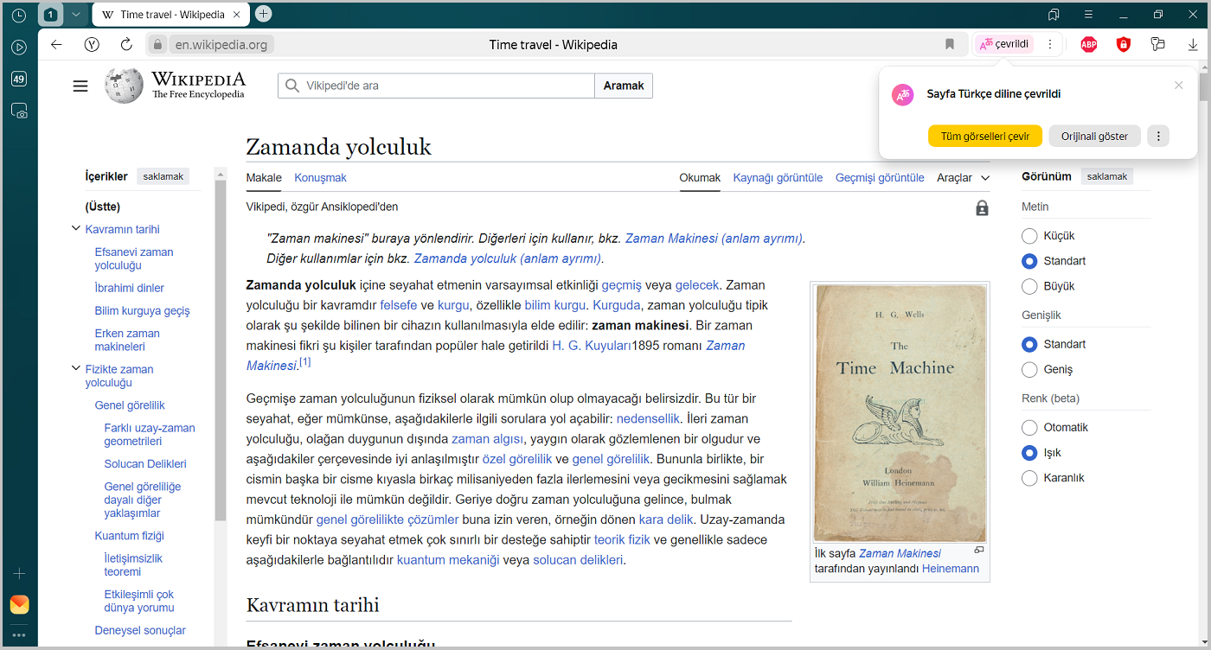The image size is (1211, 650).
Task: Open Wikipedia hamburger main menu
Action: [x=80, y=86]
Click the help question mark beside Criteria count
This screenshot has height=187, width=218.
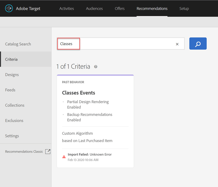click(x=96, y=67)
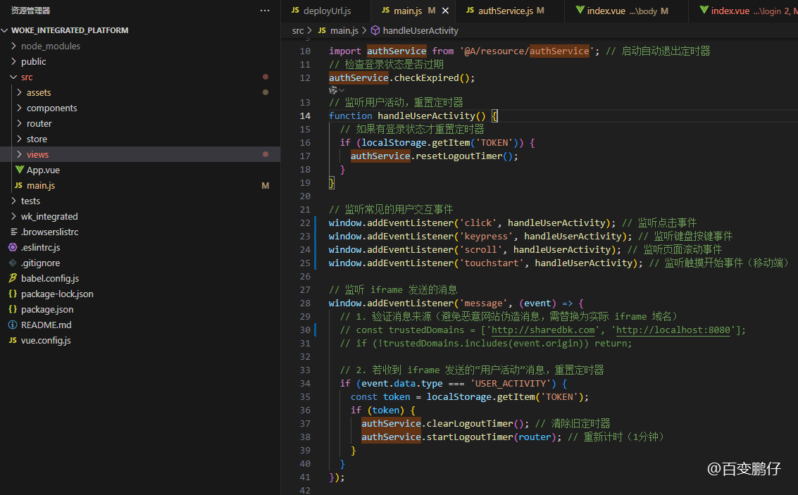The width and height of the screenshot is (798, 495).
Task: Open the explorer panel's more actions ellipsis
Action: (x=265, y=10)
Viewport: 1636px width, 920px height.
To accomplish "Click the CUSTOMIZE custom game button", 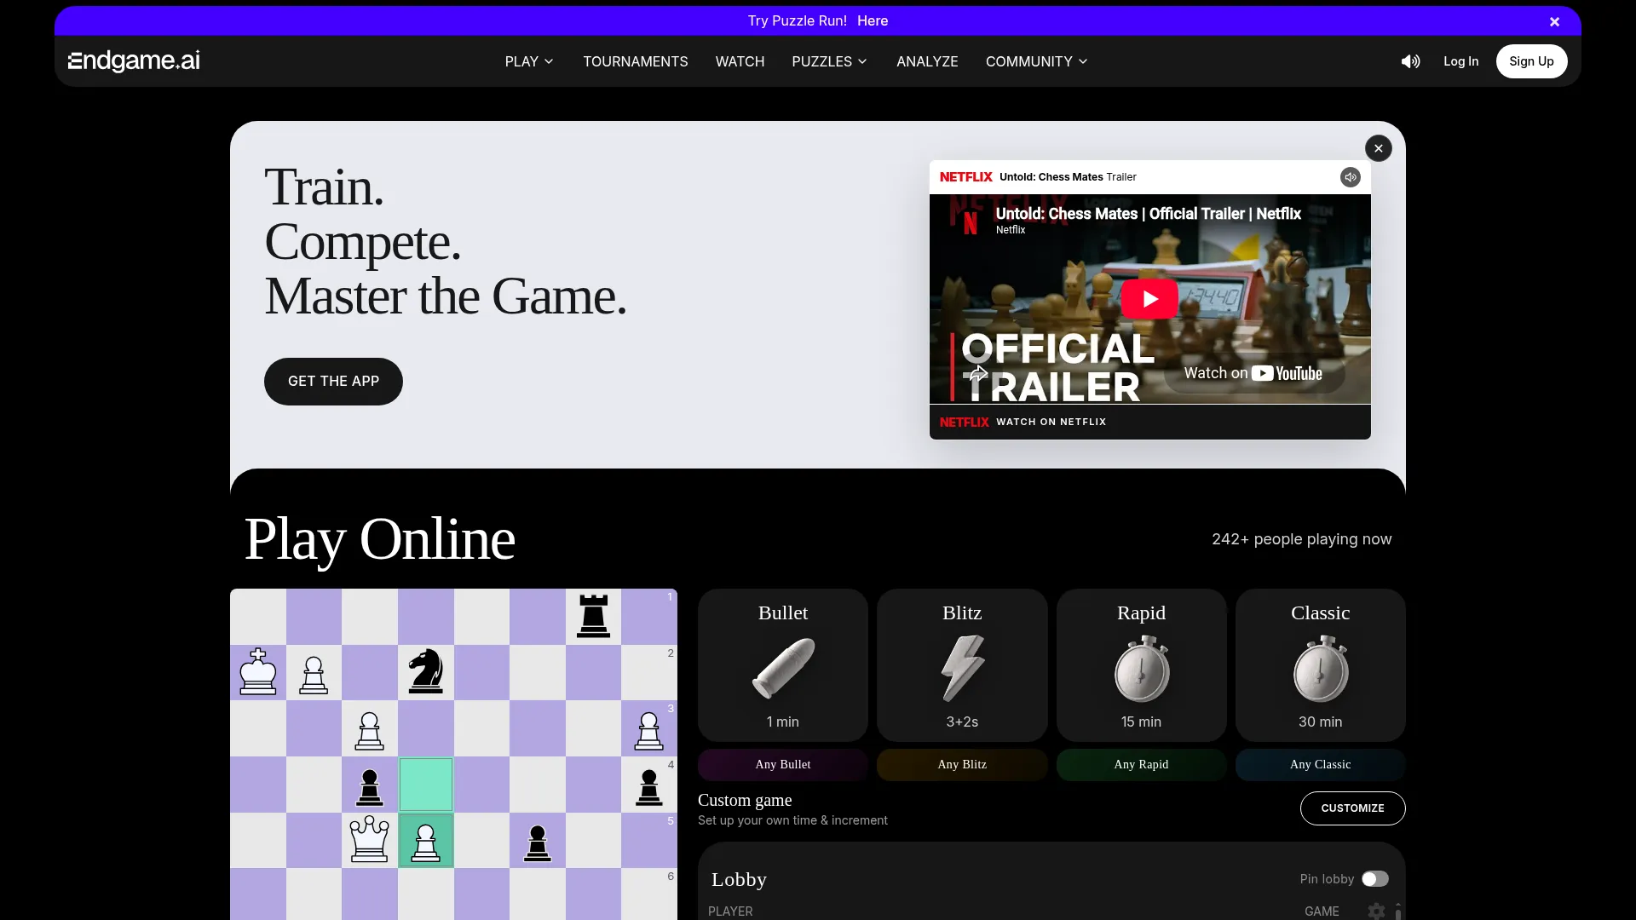I will [1352, 808].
--
Task statement –
Extract, without any images, the part of the material above that opens with the line containing "This screenshot has height=187, width=218." and closes with the line containing "Viewport: 1636px width, 920px height.", both lines included.

Completed exercise –
This screenshot has height=187, width=218.
click(x=96, y=67)
The width and height of the screenshot is (798, 495).
Task: Open the explorer panel's more actions ellipsis
Action: (x=265, y=10)
Viewport: 1636px width, 920px height.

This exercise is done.